Belgique

Après la dissolution il a dix jours du Parti Populaire et la retraite politique de son leader Mischaël Modrikamen, l'espace politique à la droite du MR vient d'entamer une phase de recomposition, laquelle pourrait déboucher d'ici septembre sur la création d'un nouveau parti.

Avec en ligne de mire les quelque 150.000 voix qui se sont éparpillées entre différentes formations de droite le 26 mai dernier en Wallonie et à Bruxelles, l'ancien député fédéral PP Aldo Carcaci, non réélu, vient en effet d'adresser un appel du pied aux dirigeants respectifs de La Droite, ainsi que de Valeurs Libérales Citoyennes (VLC), deux dissidences du PP. Objectif: combler le vide politique laissé par la disparition du parti de l'avocat d'affaires.

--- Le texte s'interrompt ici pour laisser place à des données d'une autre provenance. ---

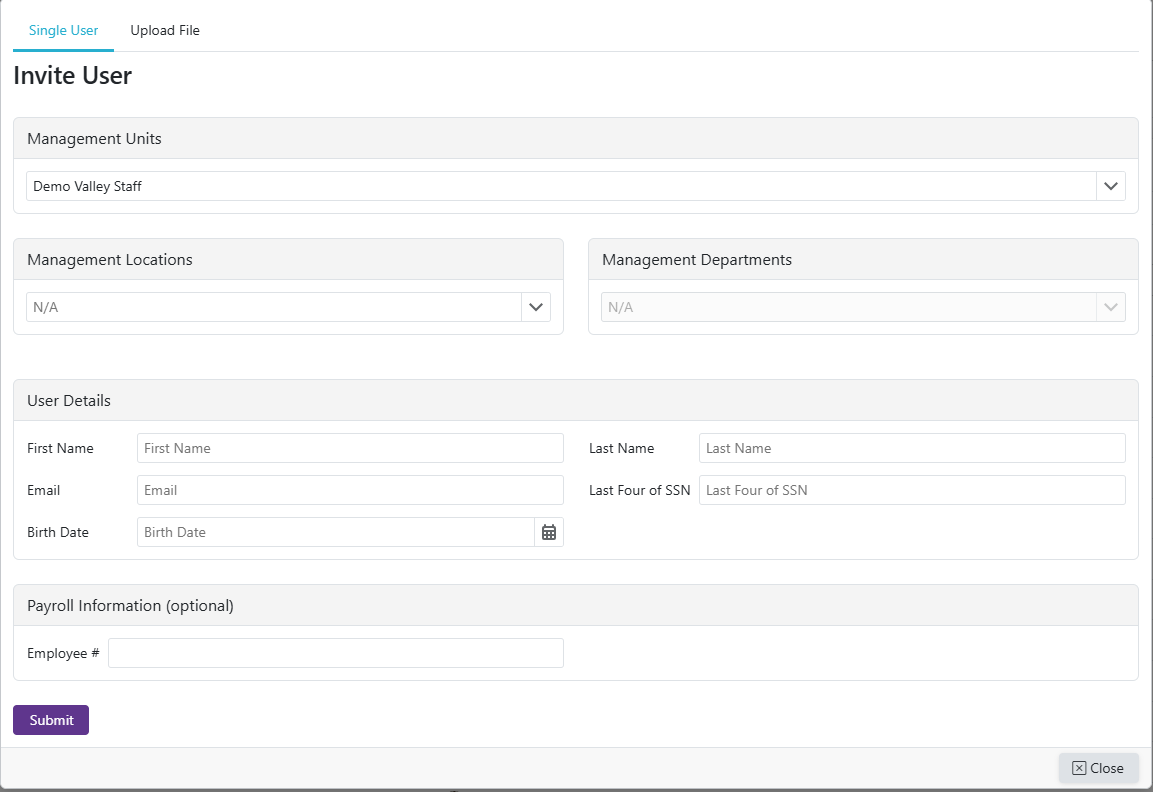Open the Management Locations dropdown arrow
Screen dimensions: 1153x792
[x=536, y=307]
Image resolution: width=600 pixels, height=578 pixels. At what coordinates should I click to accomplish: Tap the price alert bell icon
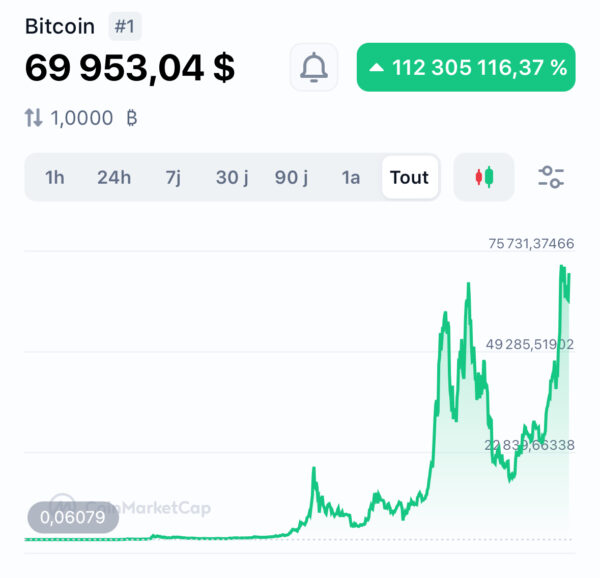pyautogui.click(x=313, y=67)
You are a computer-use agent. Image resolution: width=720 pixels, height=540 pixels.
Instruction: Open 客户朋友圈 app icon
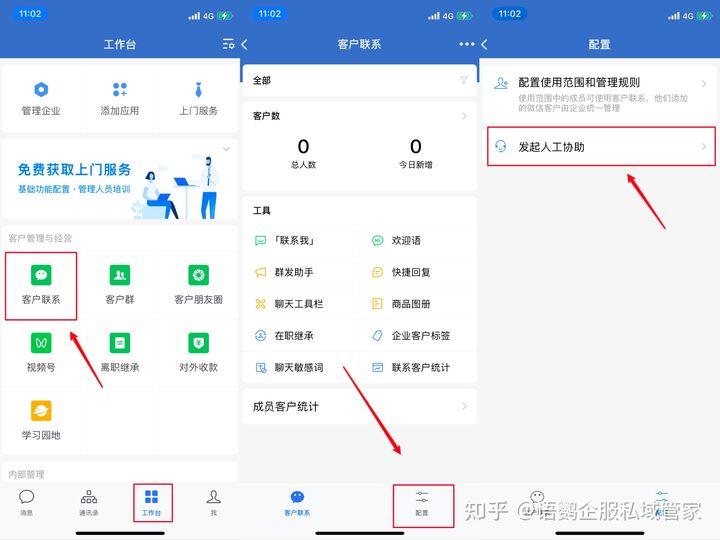point(198,285)

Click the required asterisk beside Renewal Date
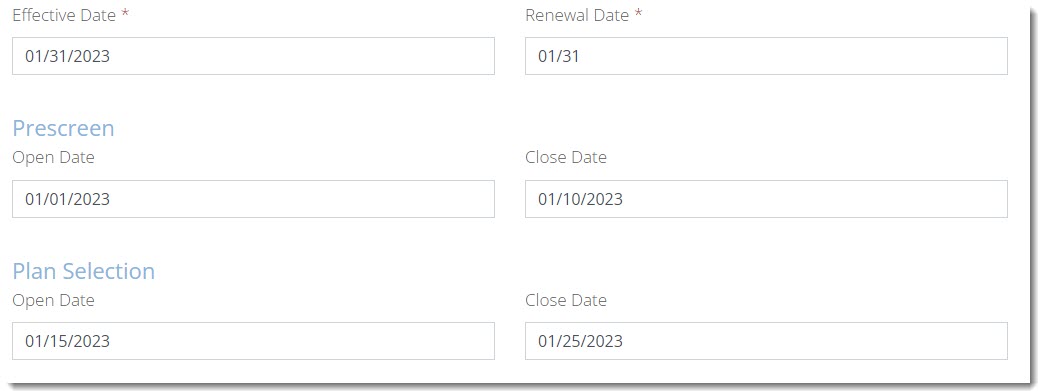coord(638,14)
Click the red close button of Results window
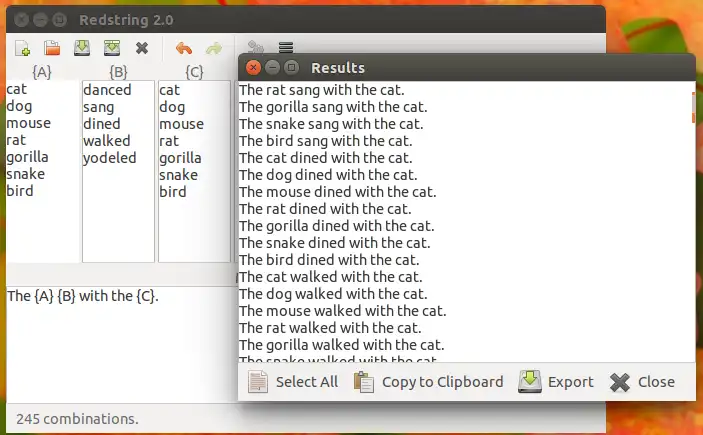The width and height of the screenshot is (703, 435). click(253, 68)
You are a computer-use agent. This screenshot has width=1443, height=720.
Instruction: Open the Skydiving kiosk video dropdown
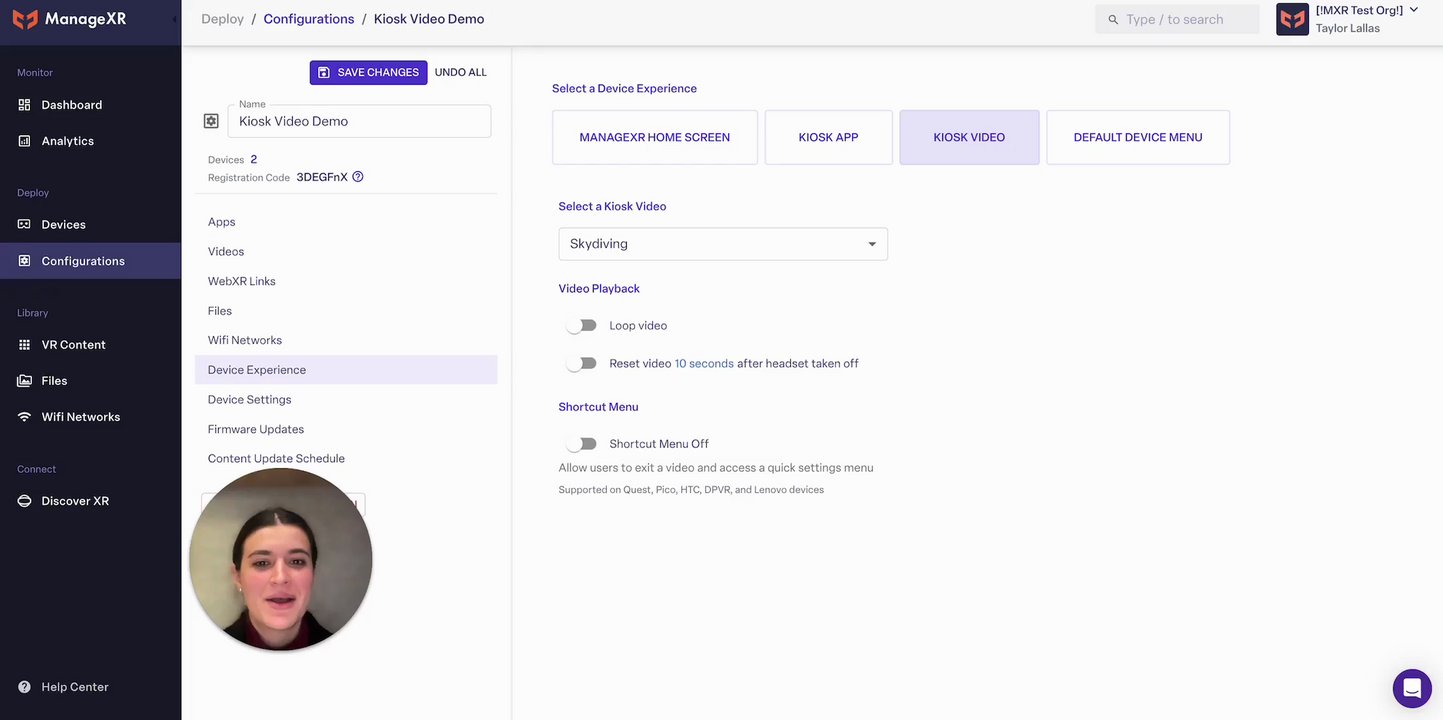(x=722, y=244)
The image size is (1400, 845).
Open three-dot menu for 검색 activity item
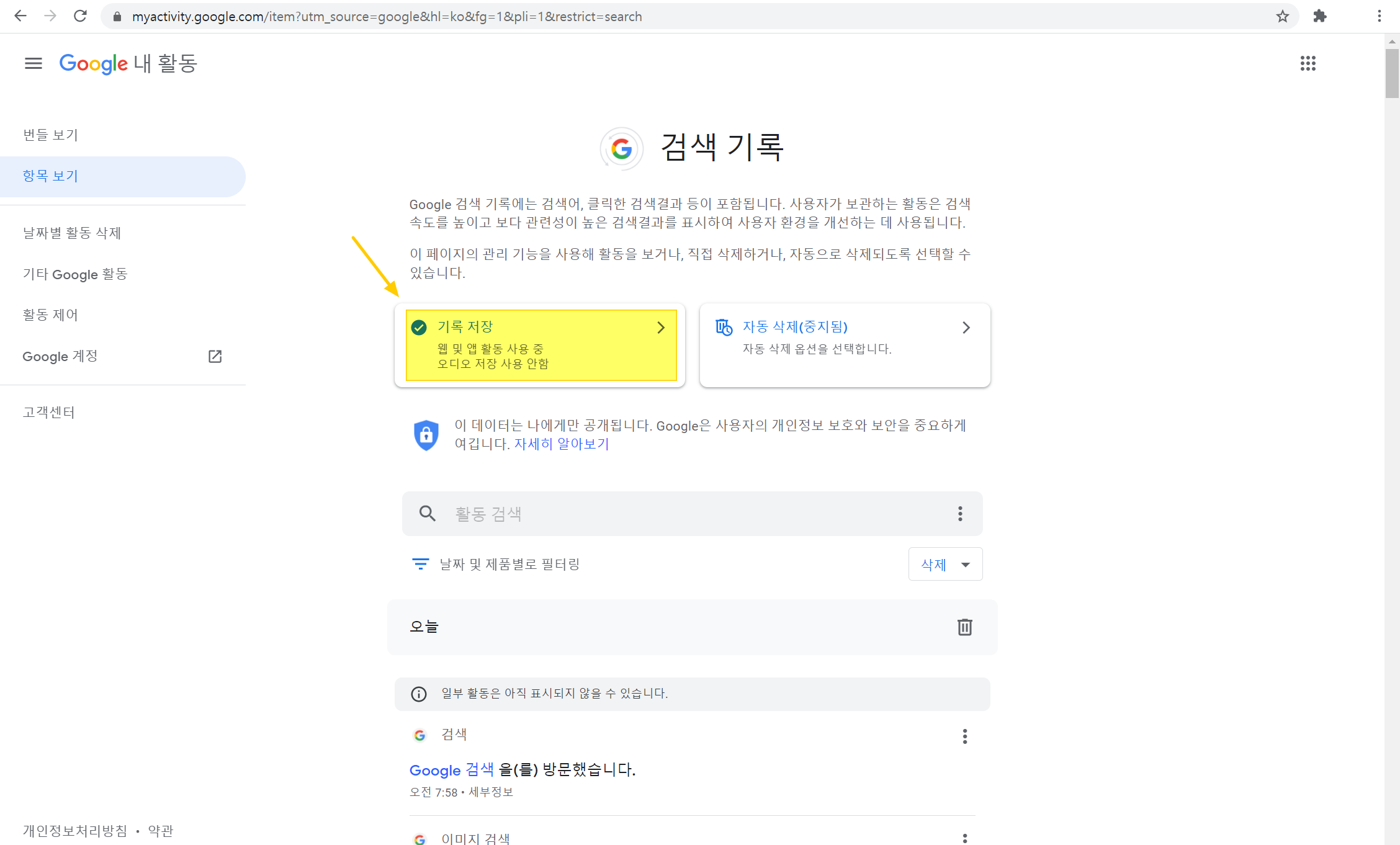pos(964,736)
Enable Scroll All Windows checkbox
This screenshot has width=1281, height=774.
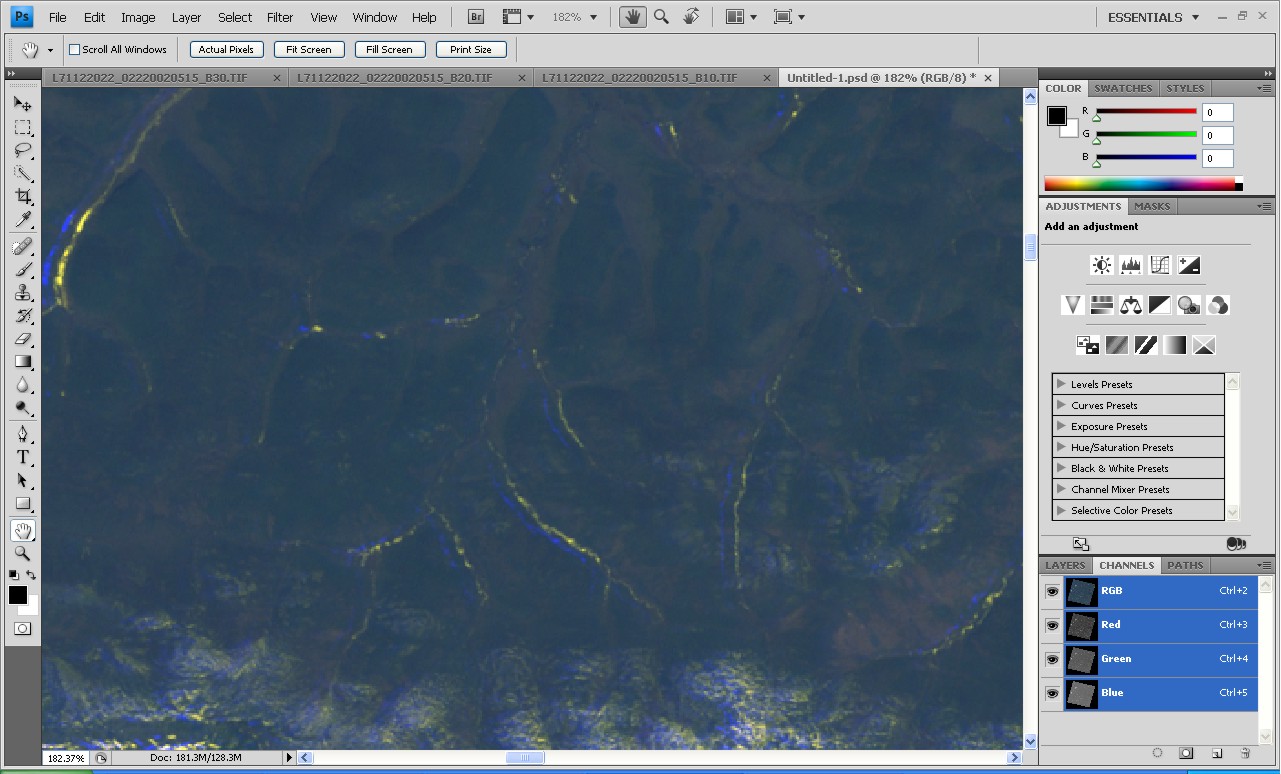point(75,50)
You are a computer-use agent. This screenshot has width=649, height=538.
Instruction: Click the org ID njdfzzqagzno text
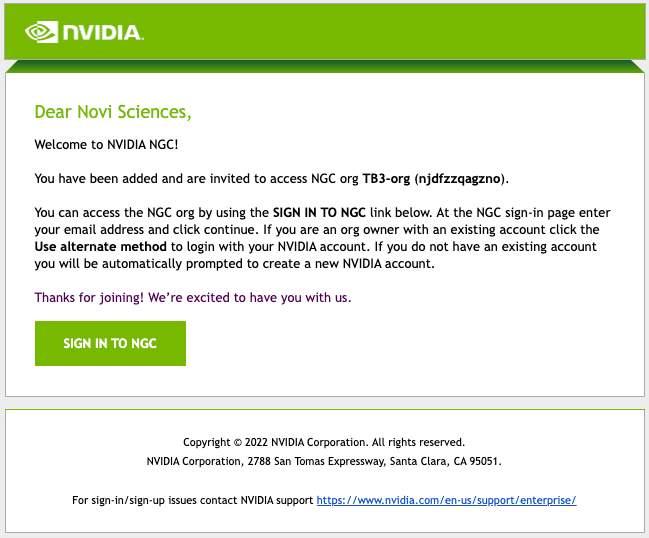pyautogui.click(x=460, y=179)
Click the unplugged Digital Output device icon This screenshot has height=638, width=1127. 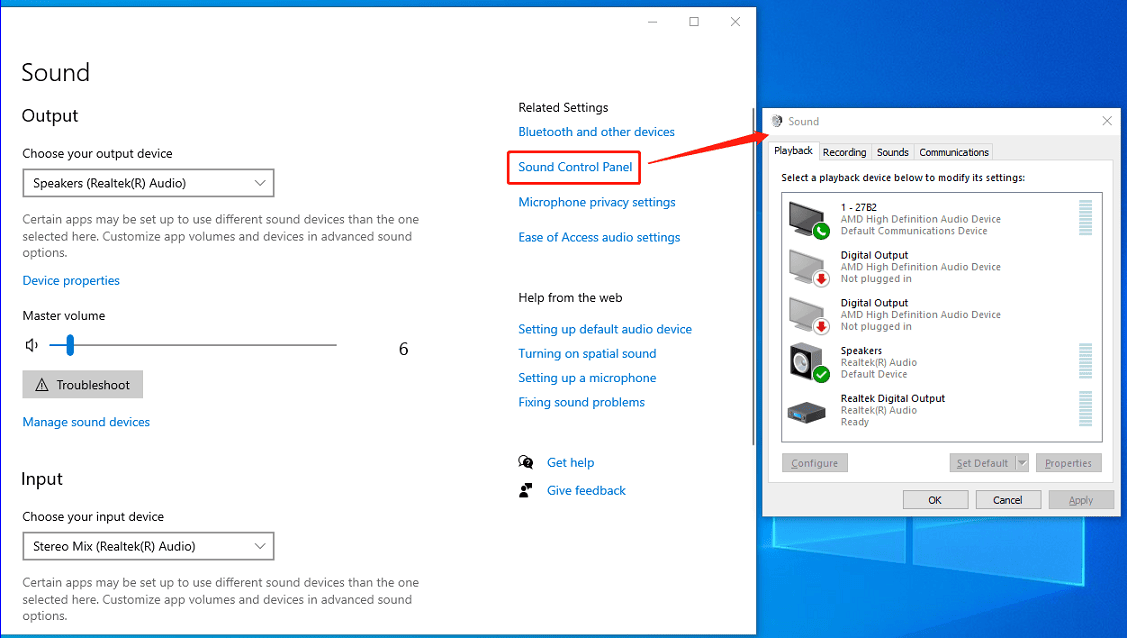pyautogui.click(x=806, y=264)
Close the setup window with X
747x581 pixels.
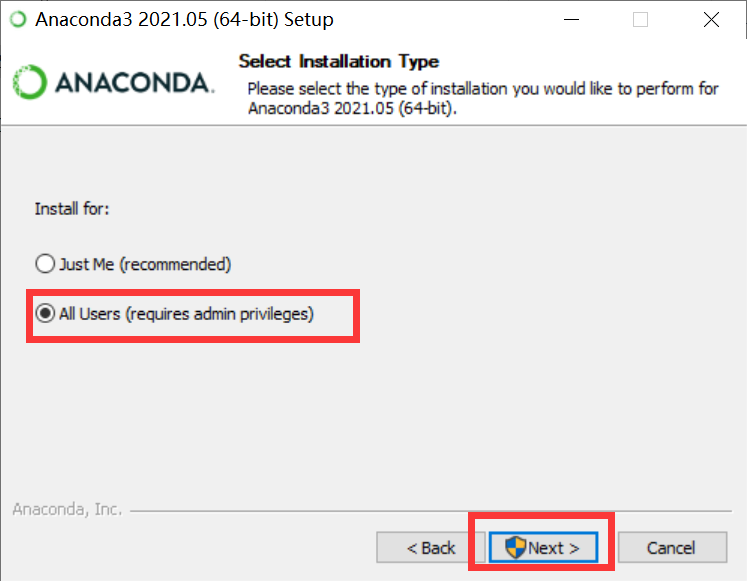coord(711,20)
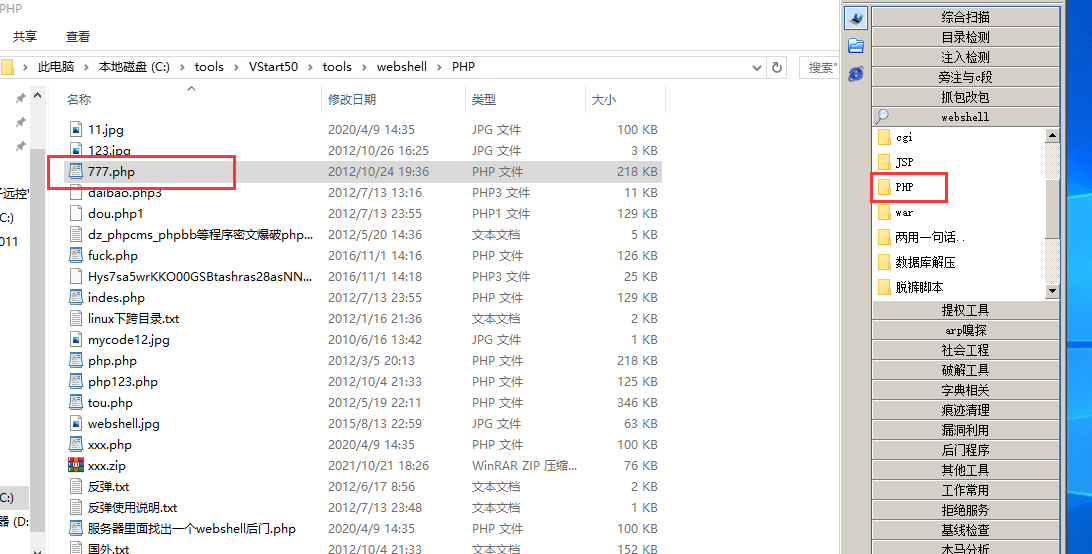Click the search box in Explorer
1092x554 pixels.
[x=820, y=67]
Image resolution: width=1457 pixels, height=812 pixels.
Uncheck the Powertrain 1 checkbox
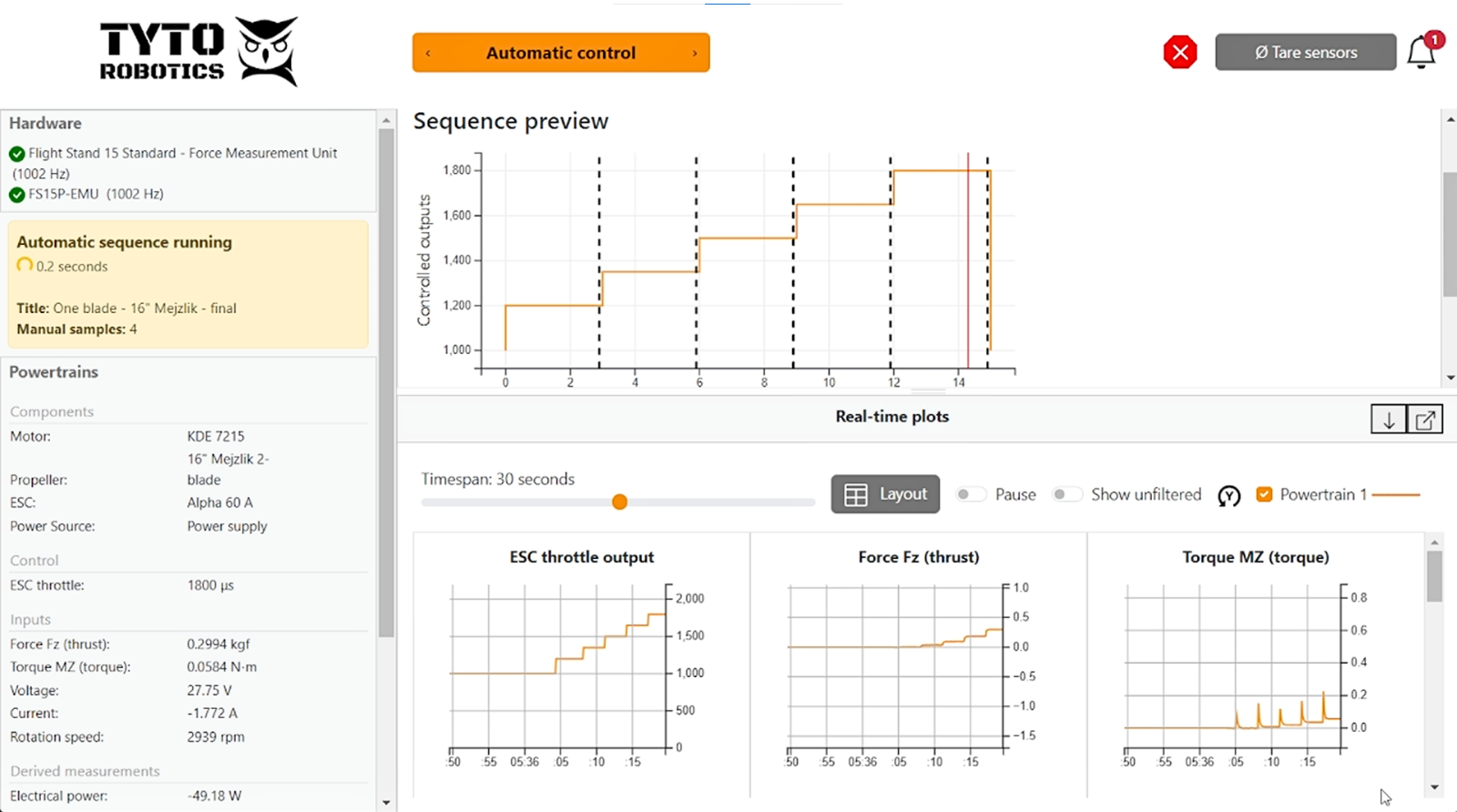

Le patron de La Droite, Aldo-Michel Mungo, en conflit ouvert avec Mischaël Modrikamen lorsqu'il dirigeait encore le PP, n'a pas traîné à répondre favorablement à l'invitation. L'été sera ainsi mis à profit pour discuter d'un rapprochement.

Un congrès fondateur est déjà envisagé en septembre prochain. Il devrait servir à choisir un nom pour la nouvelle formation, élire sa direction et valider quatre ou cinq lignes de force programmatiques.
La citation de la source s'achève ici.